Arresti e perquisizioni in atto. I carabinieri stanno eseguendo una ventina di ordinanze 

Immagine di repertorio

Consegnavano a domicilio stupefacenti pretendendo un sovrapprezzo per le spese di carburante in base alla distanza chilometrica da percorrere. Le ordinazioni avvenivano tramite telefono tramite l’utilizzo di un messaggio in codice.

Questo è il modus operandi ideato da un intero nucleo familiare (marito, moglie e figlio) del Torinese, con la complicità di 20 persone, nei cui confronti i Carabinieri del Comando Provinciale di Torino stanno eseguendo altrettanti provvedimenti restrittivi in carcere.

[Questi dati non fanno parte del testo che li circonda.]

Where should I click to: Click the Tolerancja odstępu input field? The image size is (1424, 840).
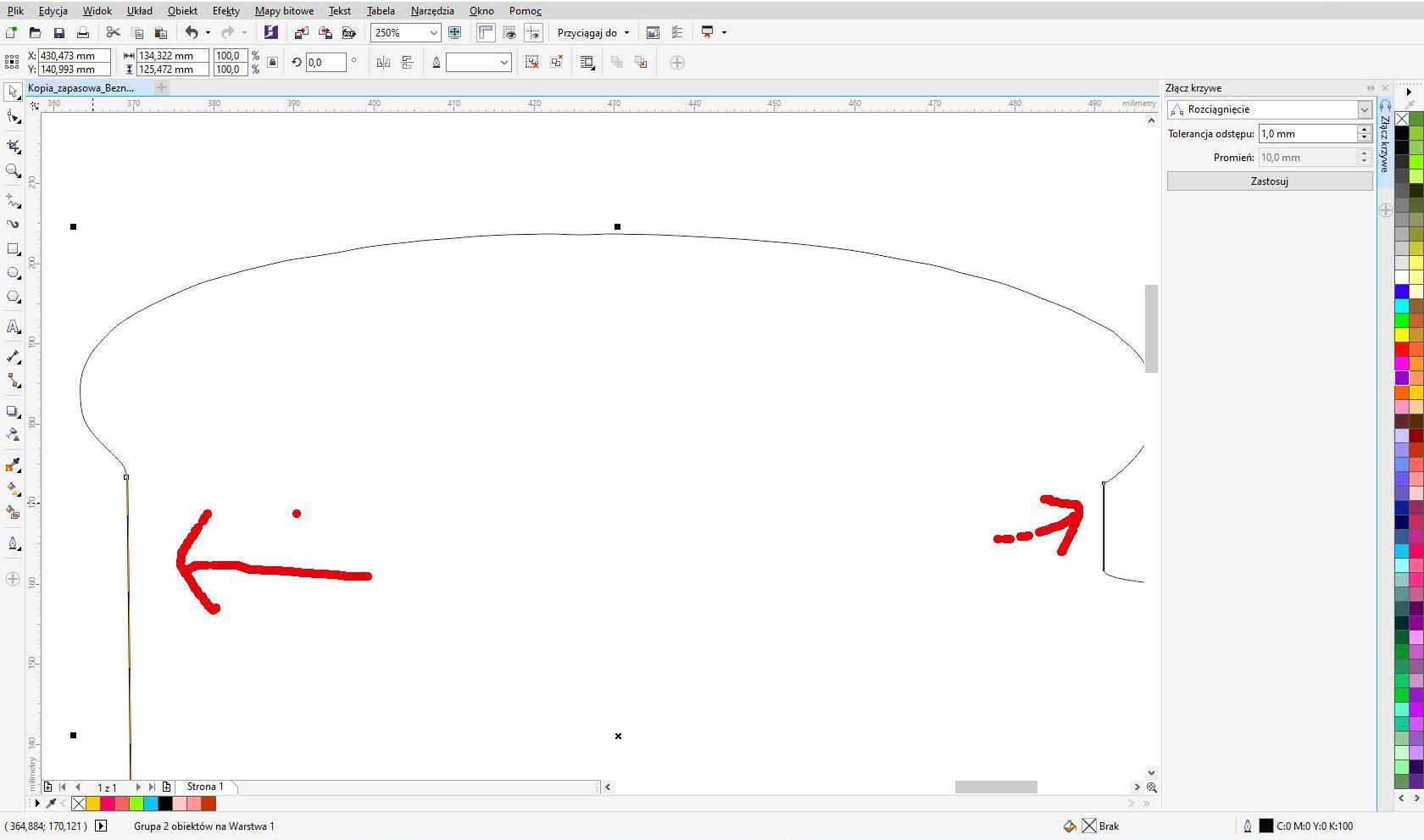[1306, 134]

L’indagine dei carabinieri, coordinati dal Gruppo Criminalità Organizzata Comune e sicurezza Urbana della Procura della Repubblica di Torino, ha consentito di interrompere un’attività di spaccio di cocaina, marijuana e hashish nell’hinterland del capoluogo piemontese e nelle province di Biella, Cuneo e Verbania.

In particolare, i carabinieri della Compagnia di Moncalieri hanno documentato oltre 400 cessioni di dosi e segnalato alle Prefetture competenti 150 assuntori. Sono ancora in corso una trentina di perquisizioni.